Provided information —
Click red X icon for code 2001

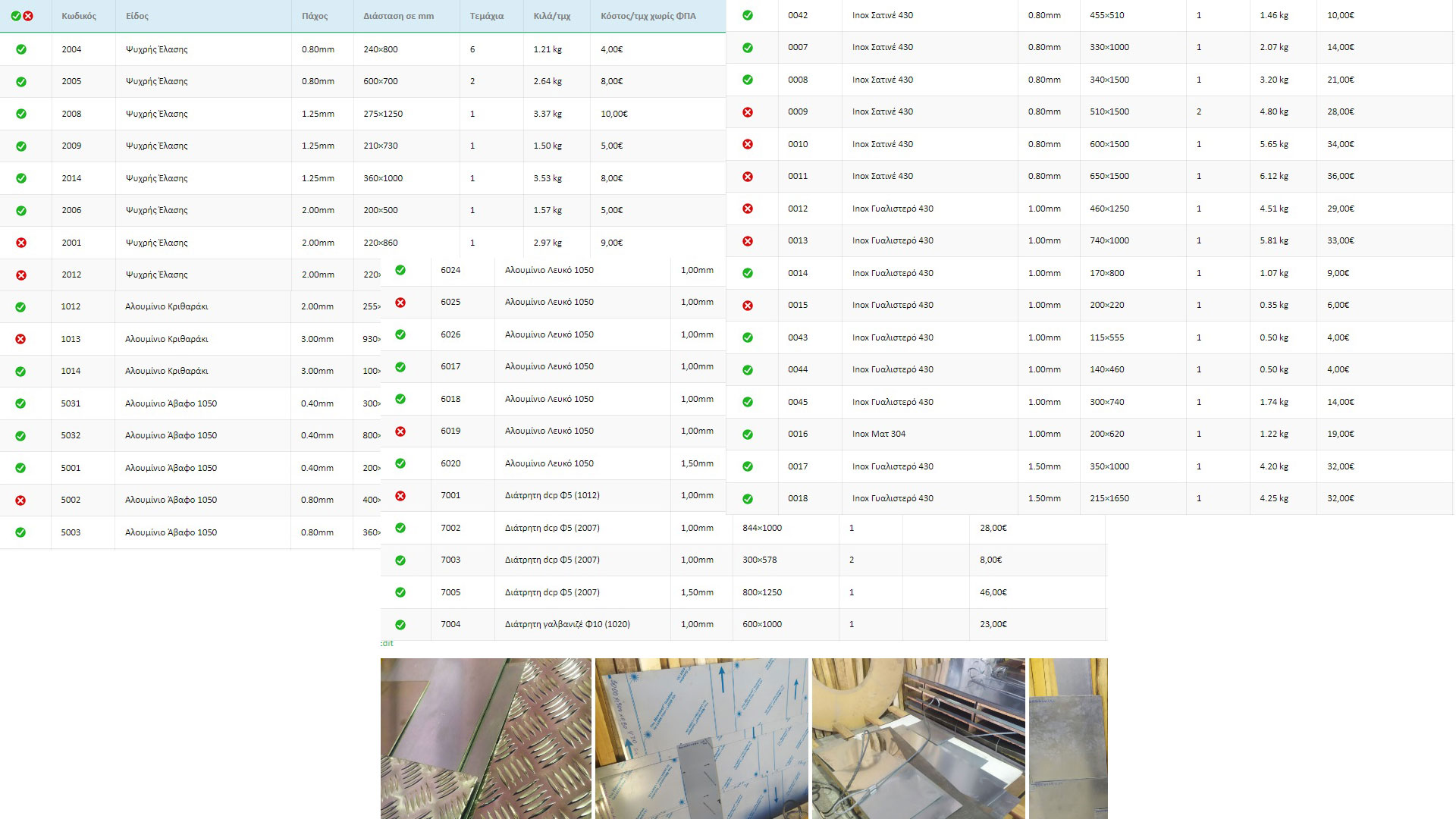(x=21, y=243)
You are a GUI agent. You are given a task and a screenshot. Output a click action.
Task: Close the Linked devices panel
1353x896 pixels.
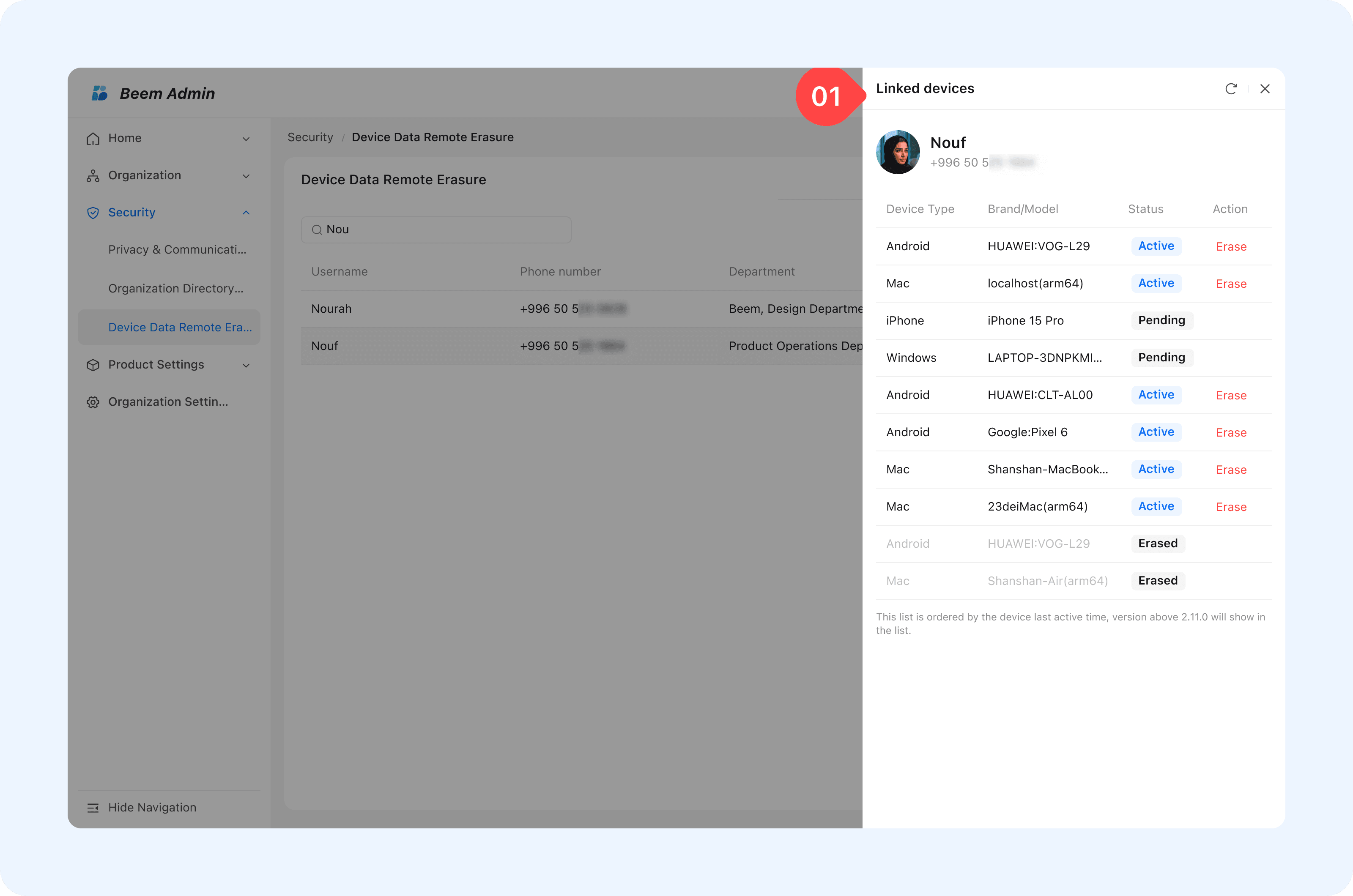point(1264,89)
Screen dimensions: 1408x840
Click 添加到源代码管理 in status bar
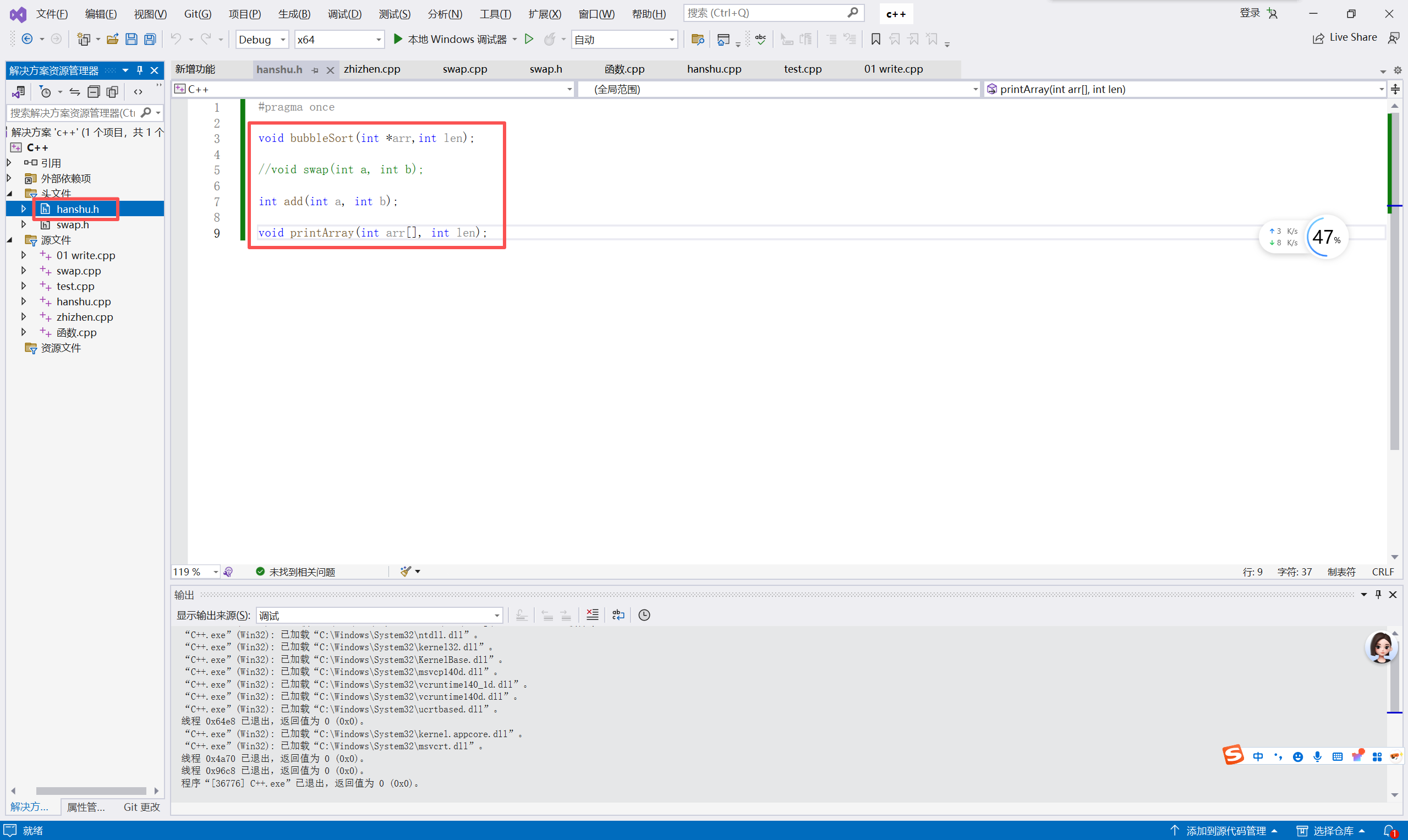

Work instructions — This task calls for the records to be copied exactly, without pictures.

Written answer —
Click red X icon for code 2001

(x=21, y=243)
You are a GUI agent. You are given a task and a screenshot. Output a click action.
Task: Close the Linked devices panel
1353x896 pixels.
point(1264,89)
Screen dimensions: 1408x840
Click 添加到源代码管理 in status bar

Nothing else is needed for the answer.